- _DATASET RECORDS_:

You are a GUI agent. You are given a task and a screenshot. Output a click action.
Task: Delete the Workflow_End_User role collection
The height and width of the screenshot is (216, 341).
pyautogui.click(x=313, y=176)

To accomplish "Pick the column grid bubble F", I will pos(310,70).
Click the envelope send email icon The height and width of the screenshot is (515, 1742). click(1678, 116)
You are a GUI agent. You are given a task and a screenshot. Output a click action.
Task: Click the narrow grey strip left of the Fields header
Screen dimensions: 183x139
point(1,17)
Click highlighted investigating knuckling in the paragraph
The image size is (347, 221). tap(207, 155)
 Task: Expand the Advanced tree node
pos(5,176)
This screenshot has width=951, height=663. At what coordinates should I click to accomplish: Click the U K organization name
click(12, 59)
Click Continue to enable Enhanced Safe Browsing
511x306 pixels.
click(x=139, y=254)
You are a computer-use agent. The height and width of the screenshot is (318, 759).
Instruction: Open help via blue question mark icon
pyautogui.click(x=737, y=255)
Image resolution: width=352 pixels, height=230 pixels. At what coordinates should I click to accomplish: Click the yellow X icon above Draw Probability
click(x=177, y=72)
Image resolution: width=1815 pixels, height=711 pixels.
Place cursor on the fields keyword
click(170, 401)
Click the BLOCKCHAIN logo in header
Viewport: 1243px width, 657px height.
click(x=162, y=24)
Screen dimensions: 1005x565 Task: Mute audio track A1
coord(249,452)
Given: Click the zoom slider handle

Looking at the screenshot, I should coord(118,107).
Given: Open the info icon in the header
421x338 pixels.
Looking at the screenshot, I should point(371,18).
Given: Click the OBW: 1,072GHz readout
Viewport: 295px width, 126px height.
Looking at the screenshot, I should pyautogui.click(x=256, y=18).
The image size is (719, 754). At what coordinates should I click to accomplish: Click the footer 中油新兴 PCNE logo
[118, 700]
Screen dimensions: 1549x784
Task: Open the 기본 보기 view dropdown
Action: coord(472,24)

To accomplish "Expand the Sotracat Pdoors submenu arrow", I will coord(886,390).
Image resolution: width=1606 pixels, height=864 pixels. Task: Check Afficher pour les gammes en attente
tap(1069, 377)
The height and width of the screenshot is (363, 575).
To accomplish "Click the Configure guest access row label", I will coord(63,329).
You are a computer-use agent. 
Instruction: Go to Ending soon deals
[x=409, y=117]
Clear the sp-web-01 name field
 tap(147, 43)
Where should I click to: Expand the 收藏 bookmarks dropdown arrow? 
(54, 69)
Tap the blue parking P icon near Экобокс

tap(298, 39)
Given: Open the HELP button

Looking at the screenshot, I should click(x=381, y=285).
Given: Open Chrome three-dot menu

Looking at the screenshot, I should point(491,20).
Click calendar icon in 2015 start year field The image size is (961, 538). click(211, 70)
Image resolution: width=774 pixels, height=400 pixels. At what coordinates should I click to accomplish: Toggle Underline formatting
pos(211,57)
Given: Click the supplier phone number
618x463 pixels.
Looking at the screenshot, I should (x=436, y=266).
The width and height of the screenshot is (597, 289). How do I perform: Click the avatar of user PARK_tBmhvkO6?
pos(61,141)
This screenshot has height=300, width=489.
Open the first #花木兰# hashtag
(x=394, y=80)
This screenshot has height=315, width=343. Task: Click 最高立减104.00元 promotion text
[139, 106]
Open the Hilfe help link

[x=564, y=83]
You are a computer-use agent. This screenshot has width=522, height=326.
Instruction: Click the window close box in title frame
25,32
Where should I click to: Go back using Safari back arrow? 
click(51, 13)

- _EXERCISE DIRECTIONS_: Look above for the line holding "The height and width of the screenshot is (216, 341)." and the line holding "Click the envelope", then output exactly those two lines and every line between them, nothing more.

- _TASK RESULT_:
The height and width of the screenshot is (216, 341).
pyautogui.click(x=313, y=176)

To accomplish "Pick the column grid bubble F", I will pos(310,70).
Click the envelope send email icon The height and width of the screenshot is (515, 1742). click(1678, 116)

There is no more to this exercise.